── DATA PROVIDED
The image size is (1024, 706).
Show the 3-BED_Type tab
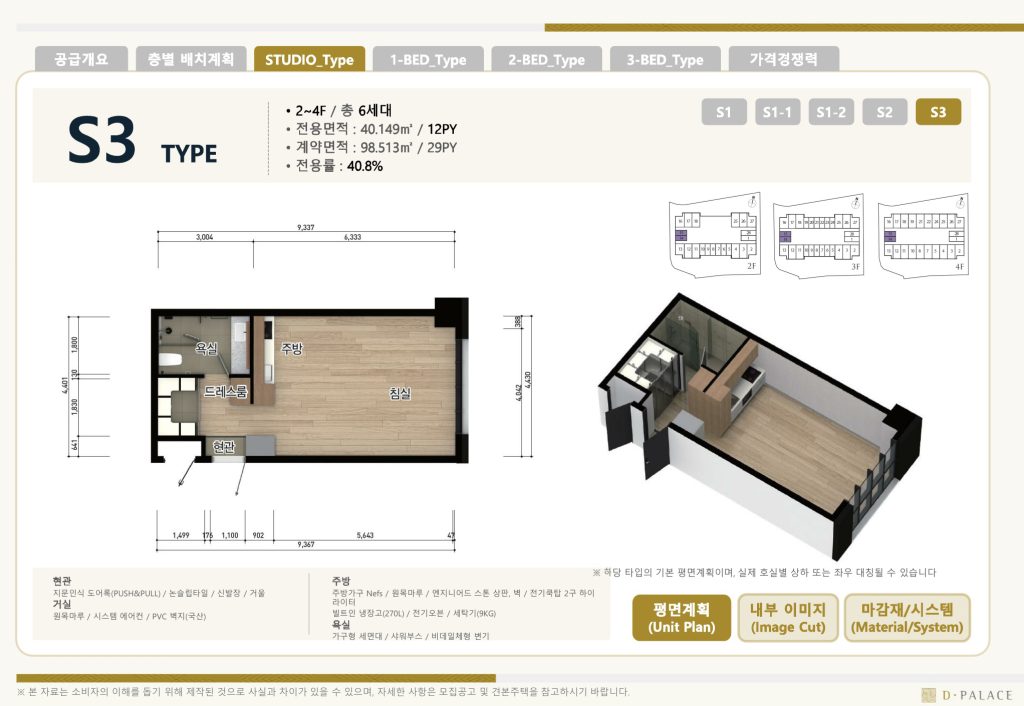(665, 59)
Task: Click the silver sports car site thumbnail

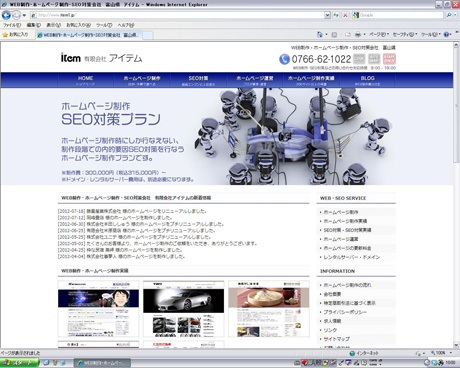Action: [183, 309]
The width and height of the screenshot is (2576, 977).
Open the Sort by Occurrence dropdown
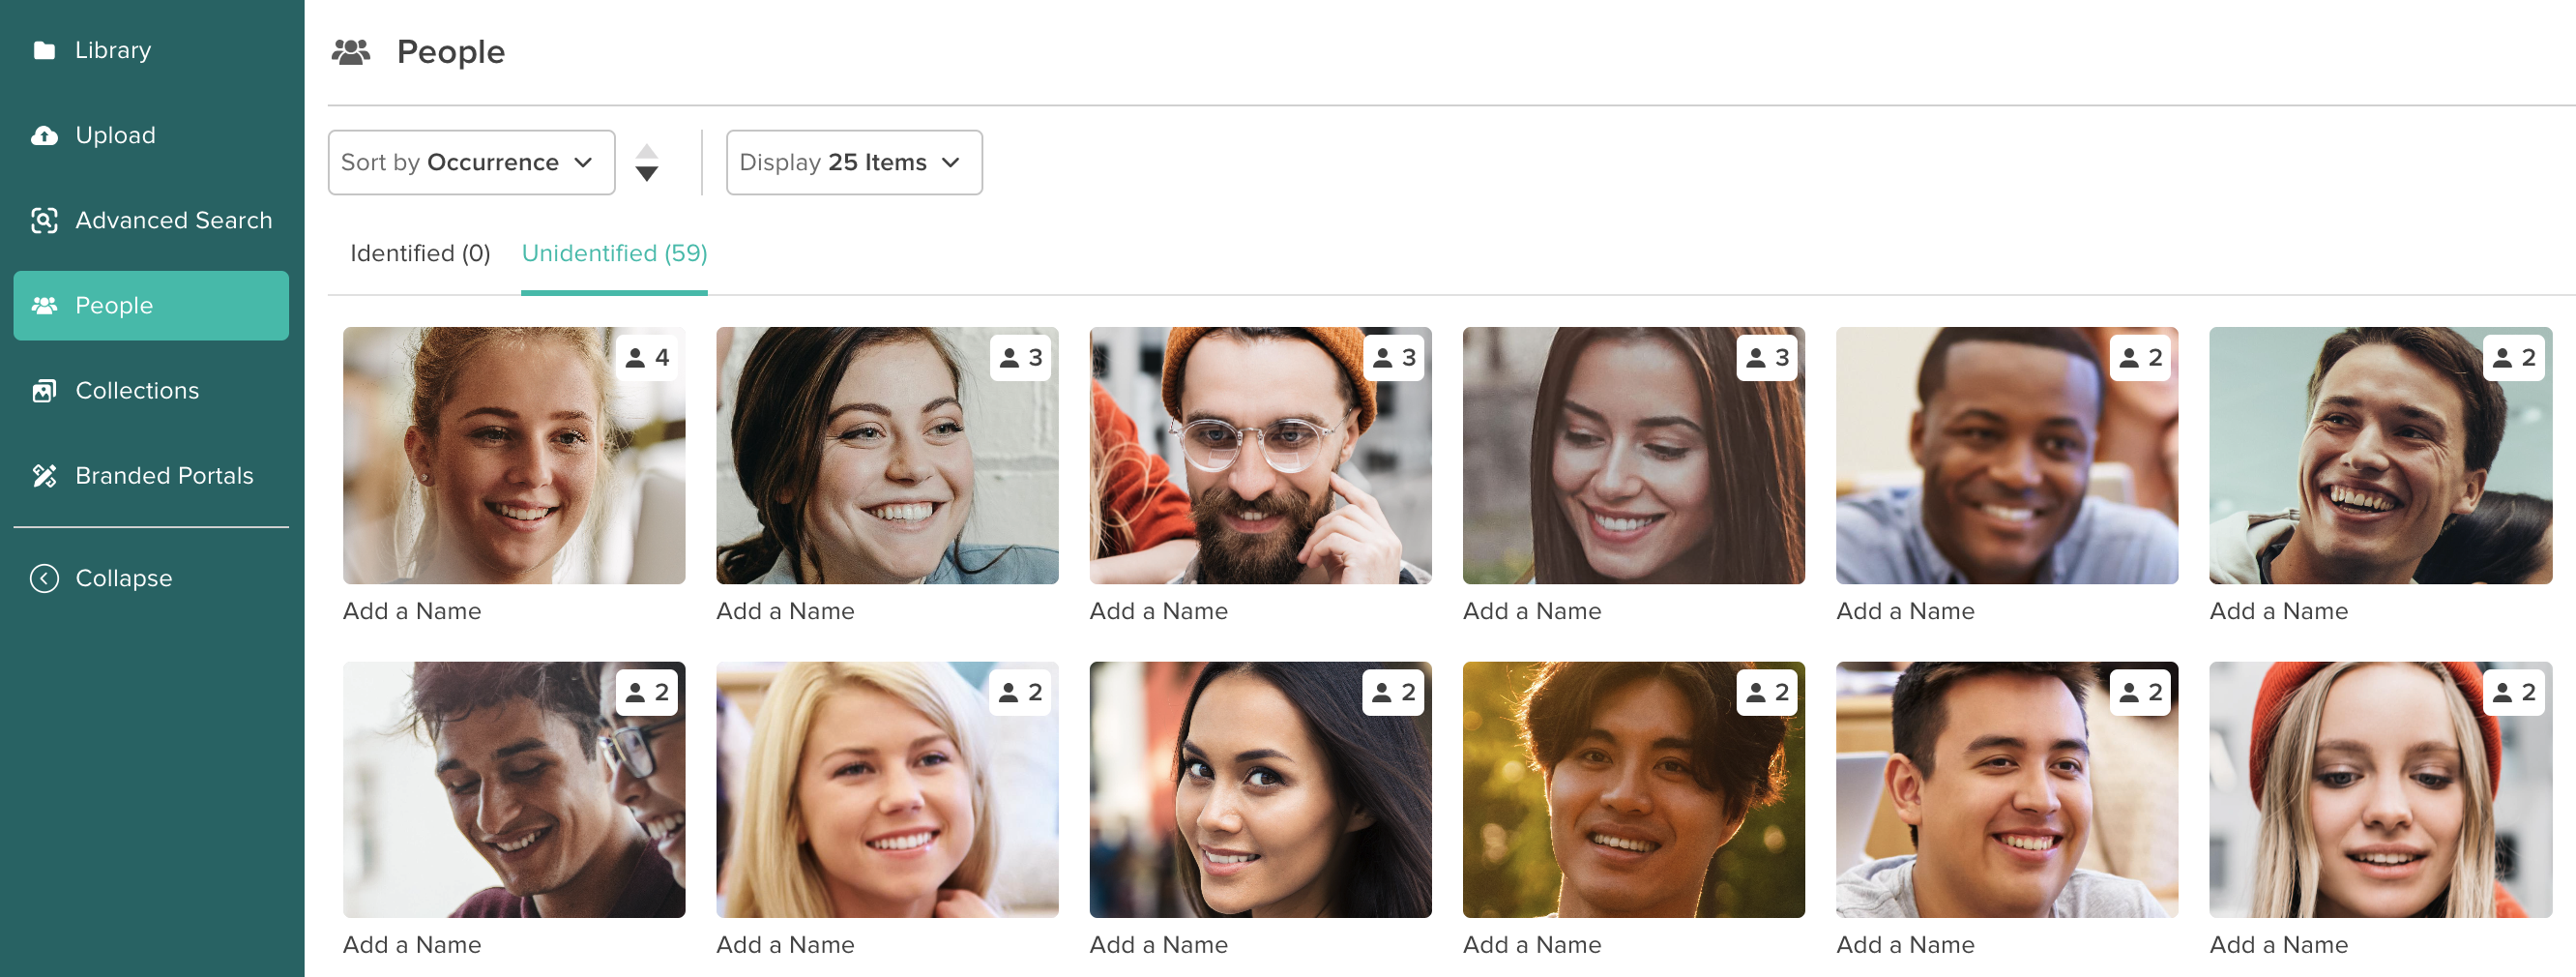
────
TASK PROMPT
Your answer must be an exact copy of every entry, with the pictures left out.

PROBLEM SOLUTION
The image size is (1024, 706).
Show the 3-BED_Type tab
(665, 59)
Task: Click the silver sports car site thumbnail

Action: [183, 309]
The width and height of the screenshot is (2576, 977).
Open the Sort by Occurrence dropdown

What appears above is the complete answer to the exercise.